Tant que les températures de stockage sont respectées et que le produit n’est pas défectueux à la réception, le froid en soi n’abîme pas les fruits et légumes. Les haricots verts, par exemple, exigent une température de stockage plus élevée que les petits pois. C’est pour cela que nous mettons les premiers dans la chambre froide n°5 et les derniers dans la chambre froide n°7. Même chose pour le basilic (CF5) et le coriandre (CF7), les poivrons (CF5) et les poireaux (CF7). D’autres produits ne devraient pas être mis au froid : les tomates, les bananes, etc. D’autres encore sont mis au froid (CF5) ou à l’extérieur selon leur état de mûrissement. Les fruits à coques sont stockés au froid. Seule une température négative, en dessous de 0°, abimerait une salade, ce qui est impossible dans nos installations.

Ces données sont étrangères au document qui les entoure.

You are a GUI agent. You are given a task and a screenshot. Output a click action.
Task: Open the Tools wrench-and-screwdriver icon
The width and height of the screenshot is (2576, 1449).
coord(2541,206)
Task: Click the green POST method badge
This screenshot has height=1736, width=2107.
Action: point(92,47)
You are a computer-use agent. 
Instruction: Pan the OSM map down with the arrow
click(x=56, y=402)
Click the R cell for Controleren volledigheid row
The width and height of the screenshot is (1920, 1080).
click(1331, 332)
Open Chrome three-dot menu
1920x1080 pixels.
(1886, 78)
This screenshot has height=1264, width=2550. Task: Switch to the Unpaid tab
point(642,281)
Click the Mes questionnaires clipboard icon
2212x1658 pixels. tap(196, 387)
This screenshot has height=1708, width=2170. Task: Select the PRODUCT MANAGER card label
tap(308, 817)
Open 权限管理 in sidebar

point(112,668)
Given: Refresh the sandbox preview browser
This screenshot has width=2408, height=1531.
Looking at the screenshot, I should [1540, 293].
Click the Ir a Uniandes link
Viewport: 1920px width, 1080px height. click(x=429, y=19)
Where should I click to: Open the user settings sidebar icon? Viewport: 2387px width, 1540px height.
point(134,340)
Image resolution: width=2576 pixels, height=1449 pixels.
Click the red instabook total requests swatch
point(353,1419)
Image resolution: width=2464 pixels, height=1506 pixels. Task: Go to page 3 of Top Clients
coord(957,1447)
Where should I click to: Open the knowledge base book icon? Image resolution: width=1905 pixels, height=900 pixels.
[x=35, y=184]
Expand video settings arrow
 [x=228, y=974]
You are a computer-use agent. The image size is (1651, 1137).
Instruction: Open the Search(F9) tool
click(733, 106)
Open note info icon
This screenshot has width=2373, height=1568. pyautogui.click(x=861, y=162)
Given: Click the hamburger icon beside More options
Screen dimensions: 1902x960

Il est prévu d’installer un système de nébulisation d’eau pour les produits qui pourraient bénéficier d’un taux d’humidité plus élevé : salades, choux kale, blettes, brocolis, navets, etc. Ceci est tout particulièrement important à la bonne conservation des herbes aromatiques fraîches. L’absence actuelle de ce système explique en large partie pourquoi nous ne proposons pas encore une gamme complète d’herbes aromatiques à tout moment.

Un mot sur les pêches
Les arboriculteurs savent que les pêches et les nectarines sont parmi les fruits les plus difficiles à cultiver. L’année dernière, notre principal fournisseur a failli arrêter de les vendre, tant ils posaient problème. Selon lui, les variétés actuellement utilisées en agriculture biologique sont une partie du problème. Nous avons expérimenté cette année avec plusieurs fournisseurs différents, mais il est encore difficile d’en tirer des conclusions. La Park Slope connaît aussi ce problème avec les pêches de New York qui moisissent d’un côté avant d’être mûres de l’autre côté. L’année prochaine, si nous avons les moyens de proposer des produits non biologiques, les pêches et les nectarines seront de bons candidats. Mais le problème, une fois encore, ne serait pas lié à la température de conservation. Les pêches, une fois cueillies, sont habituellement refroidies à une température proche de 0° après avoir subi, dans certains cas, un traitement à l’eau chaude permettant de les protéger des maladies de conservation (moniolioses, gloeosporioses, pénicillium, botrytis…). Il est cependant connu que la zone de température située entre 2° et 8° (« kill zone ») peut compromettre la texture des fruits en les rendant farineux. Nous n’avons pas eu ce problème en les maintenant à une température de 8°à 10°. À la Park Slope, ils ont tout essayé mais les pêches restent compliquées par nature.